Navy Will Always Be Vital To U.S. Global Strategy

(SAN DIEGO UNION-TRIBUNE 08 DEC 13) … J. Phillip London

At the turn of the 20th century, President Teddy Roosevelt realized two things: first, America’s fleet had to grow to protect U.S. interests abroad; and second, it had to be very big.

After battling congressional naysayers and other obstacles, Roosevelt pushed for the creation of the “Great White Fleet,” consisting of four squadrons of warships manned by 14,000 sailors and Marines. The fleet made its debut in 1907 and was considered to be one of the Navy’s greatest peacetime achievements.

Such a move today might seem wasteful or even threatening. However, the importance and value of the Navy in U.S. national security and foreign policy would have taken much longer to establish without Roosevelt’s robust and effective advocacy. An advocacy role today would have to be part of a comprehensive and sustained campaign.

Since Roosevelt, the closest the U.S. Navy has come to such a campaign was Ronald Reagan’s platform to improve America’s armed services and strengthen its strategic retaliatory capabilities in the 1980s. The “600-Ship Navy” strategy bolstered the Navy by recommissioning Iowa-class battleships, keeping older ships in service longer and introducing a large construction program, including accelerated production of Nimitz-class aircraft carriers.

Then-Chief of Naval Operations Adm. James Watkins and Secretary of the Navy John Lehman were outspoken supporters. Lehman persuaded Congress and courted public support for the maritime strategy. The “600-Ship Navy” strategy never quite reached its number. The enduring effect, however, was that the revitalized fleet attracted a new cadre of professional sailors with the skills for modern operations. The strategy continued to ensure that the United States had the most powerful fleet ever.

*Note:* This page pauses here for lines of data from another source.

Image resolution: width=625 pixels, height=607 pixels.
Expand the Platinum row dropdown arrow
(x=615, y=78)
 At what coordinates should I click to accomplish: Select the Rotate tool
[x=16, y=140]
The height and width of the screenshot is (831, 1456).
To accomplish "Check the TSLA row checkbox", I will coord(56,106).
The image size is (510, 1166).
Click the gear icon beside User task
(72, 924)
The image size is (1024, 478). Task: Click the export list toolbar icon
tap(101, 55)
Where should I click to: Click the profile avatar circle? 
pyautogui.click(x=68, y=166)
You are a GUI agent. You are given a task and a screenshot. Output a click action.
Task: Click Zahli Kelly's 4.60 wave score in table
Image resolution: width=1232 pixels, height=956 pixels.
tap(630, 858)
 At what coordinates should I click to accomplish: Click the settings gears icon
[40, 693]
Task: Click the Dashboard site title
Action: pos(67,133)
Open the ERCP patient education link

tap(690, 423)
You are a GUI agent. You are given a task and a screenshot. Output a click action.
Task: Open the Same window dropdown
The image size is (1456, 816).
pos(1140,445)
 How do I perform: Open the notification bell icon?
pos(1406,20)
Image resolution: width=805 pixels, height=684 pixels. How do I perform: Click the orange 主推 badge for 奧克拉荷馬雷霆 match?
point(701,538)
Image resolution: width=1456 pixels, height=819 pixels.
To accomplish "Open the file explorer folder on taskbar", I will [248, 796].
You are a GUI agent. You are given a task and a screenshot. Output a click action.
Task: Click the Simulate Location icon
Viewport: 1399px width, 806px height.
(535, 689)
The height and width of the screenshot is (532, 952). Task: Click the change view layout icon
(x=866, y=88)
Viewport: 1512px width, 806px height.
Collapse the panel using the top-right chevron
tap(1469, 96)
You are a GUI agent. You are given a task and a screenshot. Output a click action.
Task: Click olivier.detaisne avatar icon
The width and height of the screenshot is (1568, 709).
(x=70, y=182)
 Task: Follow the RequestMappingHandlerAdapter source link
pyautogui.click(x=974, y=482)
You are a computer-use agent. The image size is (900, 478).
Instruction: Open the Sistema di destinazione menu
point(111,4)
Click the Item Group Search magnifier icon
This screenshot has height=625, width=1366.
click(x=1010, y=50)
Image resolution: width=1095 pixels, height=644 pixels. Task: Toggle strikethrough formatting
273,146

A century after Roosevelt and several decades after Reagan, the U.S. remains the world’s sole superpower, but threats to both national and global security have grown in complexity and number. The Navy is central to U.S. national and global security. Ships have historically been a symbol of strength and commitment, such as for blockades or use in “gunboat diplomacy.”

The capability to deploy a carrier strike group and establish a presence in a conflict zone sends a powerful message – be it of deterrence, reassurance or defense.

Waterways, especially sea lanes, are vital to transportation and commerce. Nearly half of U.S. foreign trade is seaborne. Communications (underwater cables), energy (transoceanic pipelines), smuggling (including human), piracy, anti-terrorism, humanitarian aid and even the environment are all within the scope of maritime missions. With responsibilities from projecting power to transportation to minesweeping and more, the Navy also extends the mobility and operational access of the other services.

Apart from its traditional roles, the Navy needs to be viewed as the linchpin of cross-domain dominance. Every major national security strategy under consideration today plays to the Navy’s strength.

Special operations have become increasingly attractive, both for their tactical agility and effectiveness. Operation Neptune Spear, the operation that finally took down Osama bin Laden, had Navy SEALs on point.

The pivot toward Asia will see 60 percent of the Navy’s fleet deployed to the Pacific by 2020. The pivot is reinforced by the emerging air-sea battle strategy, which is aimed at deterring China and reassuring regional allies. The United States is the preeminent global maritime power. It’s doubtful any country could match – or even try to match – American naval might. When China put its first aircraft carrier into service in 2012, it seemed America’s supremacy at sea was to be tested. Such challenges, with increasing frequency, will ensure that the U.S. Navy will always have a major role in America’s global strategy – a strategy that must have a forward-deployable sea power focus.

Having credible champions with the political clout to navigate the imperfect government political, policy and budgeting systems would greatly advance the pivotal role of the Navy in the joint environment.

Political advocacy must be complemented and amplified by thought leadership. This calls for a campaign by all the knowledgeable and involved constituents. Just as Roosevelt had Alfred Thayer Mahan and his theories of sea power, an infusion of innovative strategies and fresh perspectives – discourse and debate – is regularly needed to keep the Navy ahead of the game.

The United States has global interests and commitments that only a forward-deployable and strong naval force can maintain. It may be difficult for some to see how to promote that role in the current fiscal environment. Coincidentally, it was the champion of the Great White Fleet, Teddy Roosevelt, who once said, “Do what you can, with what you have, where you are.” The opportunity to champion the U.S. Navy in its unique strategic role and position in national security is ready to be taken by those who support the value of American sea power. So, will the next Teddy Roosevelt please step forward to lead the Navy’s 21st century campaign?

Capt. J. Phillip London (Ret.) is chairman of the board of CACI International in Arlington, Va.